Em janeiro de 1947, Kantor partiu da Polônia para uma bolsa de estudos em Paris. Lá, abandonou a fascinação pelo cubismo e encontrou uma nova fonte de inspiração, cuja encarnação era a famosa exibição "Le surréalisme en 1947" na Galerie Maeght, com a curadoria de Marcel Duchamp e André Breton. As obras originais mais antigas de Kantor apresentadas na exposição em São Paulo remontam exatamente àquele periodo: a aquarela "Postać z wydrążeniem" (Personagem esburacado, 1947) mostra uma figura humanoide com um buraco no peito, rodeada por duas superfícies parecidas com asas, cobertas por uma rede de divisões geométricas que trazem à mente uma máquina voadora.

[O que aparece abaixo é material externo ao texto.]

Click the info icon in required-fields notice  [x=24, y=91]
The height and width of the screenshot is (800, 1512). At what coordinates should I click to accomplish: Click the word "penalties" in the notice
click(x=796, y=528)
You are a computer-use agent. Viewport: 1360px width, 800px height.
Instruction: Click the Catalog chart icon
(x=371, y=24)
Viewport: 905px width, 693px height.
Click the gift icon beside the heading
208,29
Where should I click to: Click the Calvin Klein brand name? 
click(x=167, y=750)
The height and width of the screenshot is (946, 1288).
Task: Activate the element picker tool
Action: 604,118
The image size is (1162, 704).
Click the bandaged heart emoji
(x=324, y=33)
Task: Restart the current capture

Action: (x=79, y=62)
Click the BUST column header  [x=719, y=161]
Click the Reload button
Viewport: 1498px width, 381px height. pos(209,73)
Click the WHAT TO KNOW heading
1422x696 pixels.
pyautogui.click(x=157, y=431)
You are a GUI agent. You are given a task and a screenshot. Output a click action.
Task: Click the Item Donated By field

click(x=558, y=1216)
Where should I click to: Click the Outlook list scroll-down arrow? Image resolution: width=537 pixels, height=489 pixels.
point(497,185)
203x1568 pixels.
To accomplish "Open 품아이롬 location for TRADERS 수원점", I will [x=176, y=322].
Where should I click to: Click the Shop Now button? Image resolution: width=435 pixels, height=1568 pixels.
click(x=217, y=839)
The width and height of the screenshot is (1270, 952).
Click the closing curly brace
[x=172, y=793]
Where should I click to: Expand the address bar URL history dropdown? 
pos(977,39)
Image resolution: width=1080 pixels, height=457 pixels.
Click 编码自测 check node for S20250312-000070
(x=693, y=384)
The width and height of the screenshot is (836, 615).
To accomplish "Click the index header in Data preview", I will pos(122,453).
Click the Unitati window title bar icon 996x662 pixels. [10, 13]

Durante o seu fascínio pela estética surrealista, especialmente pela obra de Roberto Matta, Kantor percebia as suas criações como tentativas de explorar a pergunta da existência humana, possível de ser representada metaforicamente no espaço da pintura. O espaço podia ser ocupado tanto por formas suaves, aparentemente orgânicas, como por figuras geométricas pontiagudas. Em "Abstrakcja" (Abstração, 1948) há um conjunto de poliedros, ligando o primeiro plano e o fundo num aglomerado, enquanto "Obraz metaforyczny II" (Quadro metafórico II, 1950) traz à mente uma paisagem áspera acidentada com sólidos tridimensionais, como se fossem figuras humanas petrificadas. Quando Kantor pintava "Obraz metaforyczny II", o realismo socialista já era a doutrina oficial de expressão artística na Polônia comunista – o artista perdeu seu emprego na Academia, e sua obra foi marcada como sendo um fenômeno “formalista” – assim, quase de um dia para o outro, de vanguardista foi considerado reacionarista.
A mudança de forma
Ainda que Kantor tenha se abstido em expor publicamente as suas obras, ele não perdeu o interesse pela pintura. Em 1955, como cenógrafo e figurinista em uma das peças polonesas encenadas no âmbito do Festival Internacional do Drama, Kantor visitou Paris novamente e ficou fascinado pelas obras de artistas como Jean Fautrier, Hans Hartung, Jackson Pollock e Wols. Essa visita marcou uma nova etapa na sua trajetória.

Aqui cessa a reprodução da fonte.